Do the disbelievers not realize that the heavens and earth were ˹once˺ one mass then We split them apart? And We created from water every living thing. Will they not then believe?
—

We built the universe with ˹great˺ might, and We are certainly expanding ˹it˺.
—

In contrast to ancient Greek philosophers who believed that the universe had an infinite past with no beginning, medieval philosophers and theologians developed the concept of the universe having a finite past with a beginning. This view was inspired by the creation myth shared by the three Abrahamic religions: Judaism, Christianity and Islam. The Christian philosopher, John Philoponus, presented the first such argument against the ancient Greek notion of an infinite past. His reasoning was adopted by many, most notably; Muslim philosopher, Al-Kindi (Alkindus); the Jewish philosopher, Saadia Gaon (Saadia ben Joseph); and the Muslim theologian, Al-Ghazali (Algazel). They used two logical arguments against an infinite past, the first being the "argument from the impossibility of the existence of an actual infinite", which states:

"An actual infinite cannot exist."
"An infinite temporal regress of events is an actual infinite."
".•. An infinite temporal regress of events cannot exist."

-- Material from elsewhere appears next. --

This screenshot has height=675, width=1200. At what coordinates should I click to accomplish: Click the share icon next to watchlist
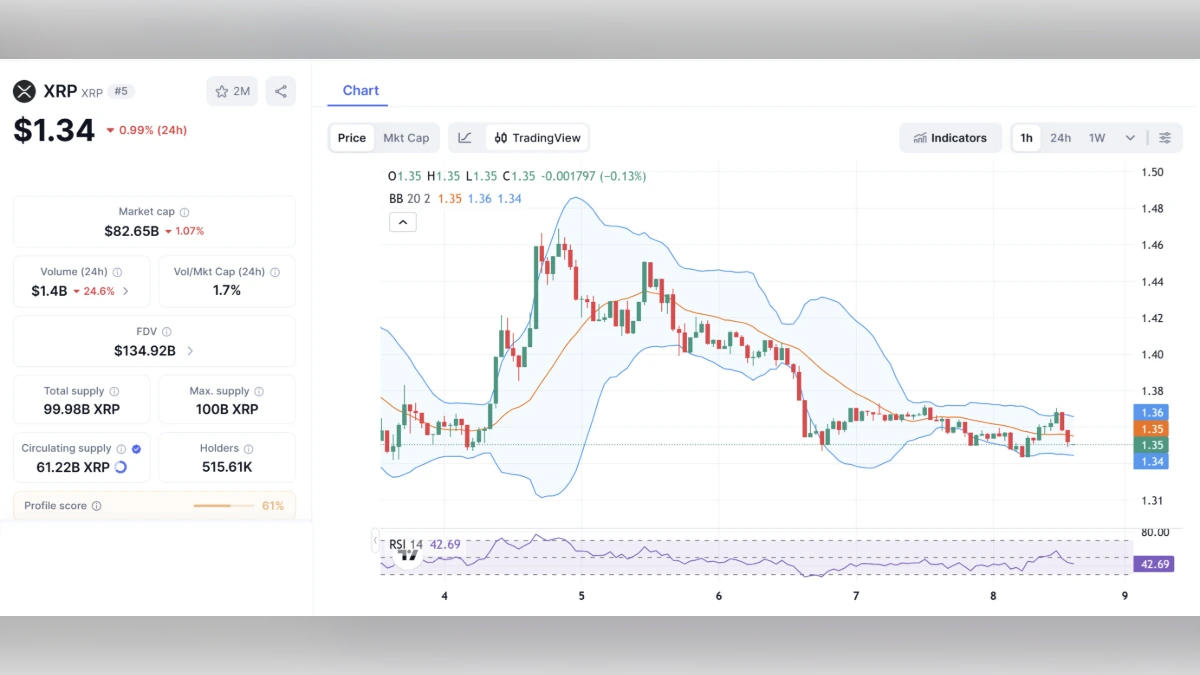[280, 90]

The second argument, the "argument from the impossibility of completing an actual infinite by successive addition", states:

"An actual infinite cannot be completed by successive addition."
"The temporal series of past events has been completed by successive addition."
".•. The temporal series of past events cannot be an actual infinite."

Both arguments were adopted by later Christian philosophers and theologians, and the second argument in particular became more famous after it was adopted by Immanuel Kant in his thesis of the first antimony concerning time.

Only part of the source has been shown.